* Work to be completed
Arrange the lines of the rows, starting at the line that contains "Task: Click the print F11 button" and ending at the line that contains "coord(180,1067)", as a JSON list of strings with one string per line, omitting any blank lines.

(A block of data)
--------------------

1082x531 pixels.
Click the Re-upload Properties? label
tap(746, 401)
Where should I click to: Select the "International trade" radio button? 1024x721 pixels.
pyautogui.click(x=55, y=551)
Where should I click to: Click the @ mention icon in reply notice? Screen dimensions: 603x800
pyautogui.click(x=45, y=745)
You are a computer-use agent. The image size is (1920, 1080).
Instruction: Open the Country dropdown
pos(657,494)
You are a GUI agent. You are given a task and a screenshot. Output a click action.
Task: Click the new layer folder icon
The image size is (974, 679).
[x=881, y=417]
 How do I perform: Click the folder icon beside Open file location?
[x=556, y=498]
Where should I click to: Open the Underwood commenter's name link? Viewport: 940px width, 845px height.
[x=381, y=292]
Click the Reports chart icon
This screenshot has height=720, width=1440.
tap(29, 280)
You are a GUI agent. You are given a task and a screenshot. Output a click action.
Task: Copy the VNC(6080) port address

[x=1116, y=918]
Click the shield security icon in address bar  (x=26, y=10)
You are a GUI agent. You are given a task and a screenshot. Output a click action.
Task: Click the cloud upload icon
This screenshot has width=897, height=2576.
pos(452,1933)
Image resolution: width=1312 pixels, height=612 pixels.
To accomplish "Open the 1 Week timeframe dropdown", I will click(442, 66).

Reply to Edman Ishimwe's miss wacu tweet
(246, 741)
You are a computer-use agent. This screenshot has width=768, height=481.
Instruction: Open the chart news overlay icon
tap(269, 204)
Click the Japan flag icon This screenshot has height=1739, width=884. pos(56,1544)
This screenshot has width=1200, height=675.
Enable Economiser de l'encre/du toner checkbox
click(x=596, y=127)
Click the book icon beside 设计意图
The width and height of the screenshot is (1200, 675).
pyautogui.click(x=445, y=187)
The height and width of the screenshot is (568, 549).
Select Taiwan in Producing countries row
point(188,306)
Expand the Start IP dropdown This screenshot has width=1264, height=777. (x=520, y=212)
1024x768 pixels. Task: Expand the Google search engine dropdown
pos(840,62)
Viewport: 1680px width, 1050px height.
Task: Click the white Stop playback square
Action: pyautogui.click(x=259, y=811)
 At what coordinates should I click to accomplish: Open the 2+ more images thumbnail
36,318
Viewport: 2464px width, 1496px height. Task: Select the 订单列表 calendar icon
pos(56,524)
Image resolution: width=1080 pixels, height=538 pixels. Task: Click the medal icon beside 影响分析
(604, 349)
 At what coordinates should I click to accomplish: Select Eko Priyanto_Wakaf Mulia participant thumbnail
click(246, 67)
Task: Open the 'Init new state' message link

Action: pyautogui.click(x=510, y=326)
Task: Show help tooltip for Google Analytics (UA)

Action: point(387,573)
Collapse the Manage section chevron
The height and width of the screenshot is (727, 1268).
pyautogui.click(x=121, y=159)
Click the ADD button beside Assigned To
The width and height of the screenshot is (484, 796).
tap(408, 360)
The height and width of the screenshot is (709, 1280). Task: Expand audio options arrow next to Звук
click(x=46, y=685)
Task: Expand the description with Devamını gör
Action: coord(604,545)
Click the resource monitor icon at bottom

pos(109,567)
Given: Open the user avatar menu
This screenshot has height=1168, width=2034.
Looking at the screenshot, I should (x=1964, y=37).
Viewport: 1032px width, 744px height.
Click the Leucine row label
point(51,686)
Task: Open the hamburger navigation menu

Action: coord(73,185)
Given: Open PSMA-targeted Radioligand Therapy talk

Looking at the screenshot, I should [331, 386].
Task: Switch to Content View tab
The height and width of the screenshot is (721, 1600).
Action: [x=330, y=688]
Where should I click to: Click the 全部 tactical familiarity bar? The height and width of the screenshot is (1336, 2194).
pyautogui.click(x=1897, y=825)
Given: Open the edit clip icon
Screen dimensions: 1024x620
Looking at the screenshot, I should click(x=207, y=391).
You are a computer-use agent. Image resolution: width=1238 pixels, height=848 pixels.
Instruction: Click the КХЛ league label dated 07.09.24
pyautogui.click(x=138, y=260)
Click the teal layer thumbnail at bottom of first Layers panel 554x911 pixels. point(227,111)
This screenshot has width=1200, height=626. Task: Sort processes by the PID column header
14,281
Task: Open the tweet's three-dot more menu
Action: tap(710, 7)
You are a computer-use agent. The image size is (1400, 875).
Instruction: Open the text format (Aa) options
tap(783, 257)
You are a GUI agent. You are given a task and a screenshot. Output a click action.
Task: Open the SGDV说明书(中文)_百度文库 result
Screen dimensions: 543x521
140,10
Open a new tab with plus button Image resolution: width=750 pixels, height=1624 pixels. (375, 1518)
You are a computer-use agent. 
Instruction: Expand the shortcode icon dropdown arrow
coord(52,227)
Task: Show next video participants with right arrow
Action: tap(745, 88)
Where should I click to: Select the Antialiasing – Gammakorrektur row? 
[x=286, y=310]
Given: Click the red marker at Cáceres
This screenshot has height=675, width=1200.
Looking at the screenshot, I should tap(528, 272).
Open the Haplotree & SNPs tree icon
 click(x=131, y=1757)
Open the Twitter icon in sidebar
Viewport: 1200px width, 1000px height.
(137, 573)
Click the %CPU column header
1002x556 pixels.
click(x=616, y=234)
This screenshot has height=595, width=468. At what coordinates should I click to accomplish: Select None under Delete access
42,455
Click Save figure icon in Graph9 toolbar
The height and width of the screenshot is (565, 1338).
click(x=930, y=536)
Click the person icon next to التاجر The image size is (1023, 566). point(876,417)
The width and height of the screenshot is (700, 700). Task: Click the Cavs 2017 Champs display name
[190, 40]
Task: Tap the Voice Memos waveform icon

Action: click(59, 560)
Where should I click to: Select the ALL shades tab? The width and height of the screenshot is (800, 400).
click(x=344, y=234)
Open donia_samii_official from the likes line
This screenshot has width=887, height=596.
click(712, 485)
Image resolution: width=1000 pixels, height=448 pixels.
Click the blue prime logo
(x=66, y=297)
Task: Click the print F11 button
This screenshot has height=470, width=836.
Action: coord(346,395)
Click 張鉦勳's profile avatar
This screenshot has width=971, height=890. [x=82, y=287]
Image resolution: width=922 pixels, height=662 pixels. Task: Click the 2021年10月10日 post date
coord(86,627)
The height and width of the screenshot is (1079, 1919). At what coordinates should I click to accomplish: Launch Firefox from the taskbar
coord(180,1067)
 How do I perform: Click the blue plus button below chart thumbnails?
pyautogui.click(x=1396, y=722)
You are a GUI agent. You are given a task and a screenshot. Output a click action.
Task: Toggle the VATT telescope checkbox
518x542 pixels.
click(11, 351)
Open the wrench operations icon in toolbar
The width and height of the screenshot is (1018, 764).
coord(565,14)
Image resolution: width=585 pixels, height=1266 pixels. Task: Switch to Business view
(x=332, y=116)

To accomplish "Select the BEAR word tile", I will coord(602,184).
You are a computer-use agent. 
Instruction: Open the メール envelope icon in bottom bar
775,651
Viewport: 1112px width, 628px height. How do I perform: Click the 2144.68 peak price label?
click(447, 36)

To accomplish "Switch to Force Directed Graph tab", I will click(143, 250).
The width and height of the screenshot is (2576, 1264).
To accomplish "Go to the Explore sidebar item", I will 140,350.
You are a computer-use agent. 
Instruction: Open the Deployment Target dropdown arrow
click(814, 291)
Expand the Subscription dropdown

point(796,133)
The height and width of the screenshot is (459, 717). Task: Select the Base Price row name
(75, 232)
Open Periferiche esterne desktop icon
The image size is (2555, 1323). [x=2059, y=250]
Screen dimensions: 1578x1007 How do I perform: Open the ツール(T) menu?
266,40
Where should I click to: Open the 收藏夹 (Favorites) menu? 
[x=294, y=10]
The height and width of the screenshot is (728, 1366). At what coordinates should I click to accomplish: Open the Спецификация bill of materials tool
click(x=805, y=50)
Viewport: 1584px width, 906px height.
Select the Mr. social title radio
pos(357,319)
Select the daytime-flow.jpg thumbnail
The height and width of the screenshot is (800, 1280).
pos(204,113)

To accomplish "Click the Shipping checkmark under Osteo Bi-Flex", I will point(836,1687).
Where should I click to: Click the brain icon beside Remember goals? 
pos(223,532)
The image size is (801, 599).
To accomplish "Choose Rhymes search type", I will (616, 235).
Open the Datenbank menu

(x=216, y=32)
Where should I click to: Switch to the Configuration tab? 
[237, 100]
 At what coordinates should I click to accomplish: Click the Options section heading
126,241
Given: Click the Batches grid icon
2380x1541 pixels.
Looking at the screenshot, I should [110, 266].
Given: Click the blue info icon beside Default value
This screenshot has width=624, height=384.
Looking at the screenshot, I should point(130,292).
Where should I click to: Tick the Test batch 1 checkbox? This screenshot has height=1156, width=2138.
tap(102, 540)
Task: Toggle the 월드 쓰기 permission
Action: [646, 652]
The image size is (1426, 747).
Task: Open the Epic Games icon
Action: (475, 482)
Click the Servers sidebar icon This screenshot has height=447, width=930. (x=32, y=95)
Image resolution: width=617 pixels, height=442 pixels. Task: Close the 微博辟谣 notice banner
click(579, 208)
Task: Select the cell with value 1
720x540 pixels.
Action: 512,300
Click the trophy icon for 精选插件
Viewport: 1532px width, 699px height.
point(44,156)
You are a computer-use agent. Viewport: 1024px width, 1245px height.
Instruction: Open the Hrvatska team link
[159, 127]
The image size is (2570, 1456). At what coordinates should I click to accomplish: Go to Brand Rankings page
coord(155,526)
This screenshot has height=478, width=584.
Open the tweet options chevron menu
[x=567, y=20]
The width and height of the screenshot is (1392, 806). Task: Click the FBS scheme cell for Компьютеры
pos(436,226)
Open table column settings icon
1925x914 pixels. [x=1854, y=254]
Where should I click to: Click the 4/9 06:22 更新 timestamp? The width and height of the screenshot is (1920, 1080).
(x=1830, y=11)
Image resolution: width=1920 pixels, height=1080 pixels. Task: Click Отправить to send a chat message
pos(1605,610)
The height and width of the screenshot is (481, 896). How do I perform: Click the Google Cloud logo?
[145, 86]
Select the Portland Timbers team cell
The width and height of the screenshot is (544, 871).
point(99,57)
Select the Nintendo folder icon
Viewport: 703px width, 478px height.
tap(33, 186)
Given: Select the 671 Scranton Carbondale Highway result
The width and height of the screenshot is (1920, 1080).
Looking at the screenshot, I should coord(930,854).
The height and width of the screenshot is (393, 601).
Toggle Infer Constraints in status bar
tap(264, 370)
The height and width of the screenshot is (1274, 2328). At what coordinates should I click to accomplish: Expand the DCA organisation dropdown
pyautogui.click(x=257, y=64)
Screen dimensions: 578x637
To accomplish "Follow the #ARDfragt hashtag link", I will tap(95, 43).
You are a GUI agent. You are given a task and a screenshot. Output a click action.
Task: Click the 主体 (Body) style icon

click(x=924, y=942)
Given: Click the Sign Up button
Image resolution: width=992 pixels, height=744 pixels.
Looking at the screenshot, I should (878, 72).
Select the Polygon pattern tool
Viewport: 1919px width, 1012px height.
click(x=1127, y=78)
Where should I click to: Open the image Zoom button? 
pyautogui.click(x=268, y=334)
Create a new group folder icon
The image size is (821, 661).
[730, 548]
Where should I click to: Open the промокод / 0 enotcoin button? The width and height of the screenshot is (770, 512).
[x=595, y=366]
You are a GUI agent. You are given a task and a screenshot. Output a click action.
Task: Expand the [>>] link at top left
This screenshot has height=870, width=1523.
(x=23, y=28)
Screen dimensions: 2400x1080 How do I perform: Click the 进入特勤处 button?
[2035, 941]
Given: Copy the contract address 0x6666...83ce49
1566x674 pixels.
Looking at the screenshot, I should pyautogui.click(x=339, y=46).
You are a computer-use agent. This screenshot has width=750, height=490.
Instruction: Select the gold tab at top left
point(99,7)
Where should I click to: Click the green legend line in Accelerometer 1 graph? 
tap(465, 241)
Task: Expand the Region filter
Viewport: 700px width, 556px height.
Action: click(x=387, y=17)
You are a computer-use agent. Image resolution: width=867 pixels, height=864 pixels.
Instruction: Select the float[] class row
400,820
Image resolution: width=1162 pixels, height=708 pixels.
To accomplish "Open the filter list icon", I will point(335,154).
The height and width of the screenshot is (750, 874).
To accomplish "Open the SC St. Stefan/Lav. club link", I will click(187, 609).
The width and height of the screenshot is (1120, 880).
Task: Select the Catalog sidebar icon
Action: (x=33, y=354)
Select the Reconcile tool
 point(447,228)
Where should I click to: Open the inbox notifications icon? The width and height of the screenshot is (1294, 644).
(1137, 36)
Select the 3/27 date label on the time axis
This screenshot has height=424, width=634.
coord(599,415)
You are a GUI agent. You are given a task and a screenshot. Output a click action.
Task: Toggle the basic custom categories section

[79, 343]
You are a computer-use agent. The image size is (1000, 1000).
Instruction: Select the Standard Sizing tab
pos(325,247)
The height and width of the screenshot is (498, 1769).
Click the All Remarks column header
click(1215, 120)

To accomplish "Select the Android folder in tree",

--------------------

* Expected answer
[
  "Task: Click the print F11 button",
  "This screenshot has height=470, width=836.",
  "Action: coord(346,395)",
  "Click 張鉦勳's profile avatar",
  "This screenshot has width=971, height=890. [x=82, y=287]",
  "Image resolution: width=922 pixels, height=662 pixels. Task: Click the 2021年10月10日 post date",
  "coord(86,627)",
  "The height and width of the screenshot is (1079, 1919). At what coordinates should I click to accomplish: Launch Firefox from the taskbar",
  "coord(180,1067)"
]